Martine Debette - Lors de la conférence de presse, de gauche à droite Olga Trach, centrale - Alexis Farjaudon, entraîneur principal - Amandine Giardino, libéro – et Alexandre Hubner, président du PAVVB.

Economie Publié le ,

Les volleyeuses du PAVVB musclent leur jeu sur le terrain et dans leurs partenariats. Après une saison 2021-2022 exceptionnelle, l’équipe du PAVVB a terminé sur la troisième marche du podium du championnat de France et s'est qualifiée pour la coupe d’Europe. Alexandre Hubner, président du PAVVB, croise les doigts pour que l’équipe féminine remporte ce premier match.

Le président, qui affiche de grandes ambitions pour soin équipe a annoncé, lors d'une conférence de presse à thecamp le rapprochement du club avec les dirigeants actuels de thecamp : « Pour le volley-ball féminin, ce n’est pas toujours facile d’exister. Thecamp va nous accompagner dans notre développement ». Son objectif, et plus largement celui du club, est de « suivre l’horizon vers la victoire ».

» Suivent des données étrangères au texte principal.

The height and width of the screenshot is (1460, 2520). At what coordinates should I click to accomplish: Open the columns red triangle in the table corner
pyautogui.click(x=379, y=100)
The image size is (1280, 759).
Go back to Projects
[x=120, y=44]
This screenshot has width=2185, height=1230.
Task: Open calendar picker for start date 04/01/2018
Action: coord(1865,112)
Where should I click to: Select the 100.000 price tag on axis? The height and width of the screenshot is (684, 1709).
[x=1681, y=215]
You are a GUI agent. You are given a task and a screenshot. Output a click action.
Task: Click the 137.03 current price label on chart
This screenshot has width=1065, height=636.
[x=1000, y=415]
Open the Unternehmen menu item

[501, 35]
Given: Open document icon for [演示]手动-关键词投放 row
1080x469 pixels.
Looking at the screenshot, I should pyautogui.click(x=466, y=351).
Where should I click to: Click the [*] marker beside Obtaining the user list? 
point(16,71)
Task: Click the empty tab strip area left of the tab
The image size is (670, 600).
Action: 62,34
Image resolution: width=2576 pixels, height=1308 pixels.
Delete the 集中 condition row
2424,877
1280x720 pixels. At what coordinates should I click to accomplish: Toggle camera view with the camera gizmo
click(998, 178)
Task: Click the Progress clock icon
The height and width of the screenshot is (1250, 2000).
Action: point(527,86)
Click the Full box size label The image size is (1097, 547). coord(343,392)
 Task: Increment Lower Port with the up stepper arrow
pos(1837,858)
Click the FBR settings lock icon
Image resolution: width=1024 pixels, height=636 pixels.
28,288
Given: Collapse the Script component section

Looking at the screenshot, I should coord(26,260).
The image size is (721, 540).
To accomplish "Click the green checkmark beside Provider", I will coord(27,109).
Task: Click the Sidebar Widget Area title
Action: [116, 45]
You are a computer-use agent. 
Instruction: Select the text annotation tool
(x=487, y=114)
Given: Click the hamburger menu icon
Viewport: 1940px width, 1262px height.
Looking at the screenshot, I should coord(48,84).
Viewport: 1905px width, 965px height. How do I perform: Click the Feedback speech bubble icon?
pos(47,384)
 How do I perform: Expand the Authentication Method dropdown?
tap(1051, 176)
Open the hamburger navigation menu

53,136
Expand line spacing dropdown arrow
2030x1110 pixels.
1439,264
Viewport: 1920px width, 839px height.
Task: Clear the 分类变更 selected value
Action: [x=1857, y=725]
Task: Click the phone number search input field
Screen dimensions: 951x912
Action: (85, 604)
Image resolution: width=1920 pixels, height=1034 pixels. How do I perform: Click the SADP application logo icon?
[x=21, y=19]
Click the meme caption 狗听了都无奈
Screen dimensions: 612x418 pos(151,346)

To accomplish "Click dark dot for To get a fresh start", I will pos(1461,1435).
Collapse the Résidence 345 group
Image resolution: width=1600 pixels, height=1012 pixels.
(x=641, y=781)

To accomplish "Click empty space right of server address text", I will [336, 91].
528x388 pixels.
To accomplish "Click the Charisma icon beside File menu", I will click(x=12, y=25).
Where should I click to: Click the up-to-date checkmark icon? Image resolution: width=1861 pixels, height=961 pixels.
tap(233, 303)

Le PAVVB veut développer ses partenariats

Et pour cela, il faut des moyens. Pour l’aspect financier, il fait « appel au boucan ! » en proposant une offre grand public à des prix attractifs pour attirer un maximum de spectateurs lors de ce « Grand soir d’Europe » du 21 décembre. Il mise également sur les partenaires, publics et privés, qui pourraient profiter de cette rencontre pour offrir, à leurs équipes, un « évènement d’exception pour vivre avec intensité une grande soirée européenne, vibrer avec émotion au cœur de l’Arena et réunir ses équipes autour de prestations haut de gamme ». Pour cette soirée qu’il souhaite festive et de haut niveau sportif, il attend quelque 3 000 spectateurs, en plus des 600 places qu’il espère vendre sous forme de partenariat après une présentation à plus de 250 partenaires potentiels. A noter que le club qui achètera le plus de billets pour « Le Grand soir d’Europe » du 21 décembre gagnera la venue des joueuses professionnelles du PAVVB.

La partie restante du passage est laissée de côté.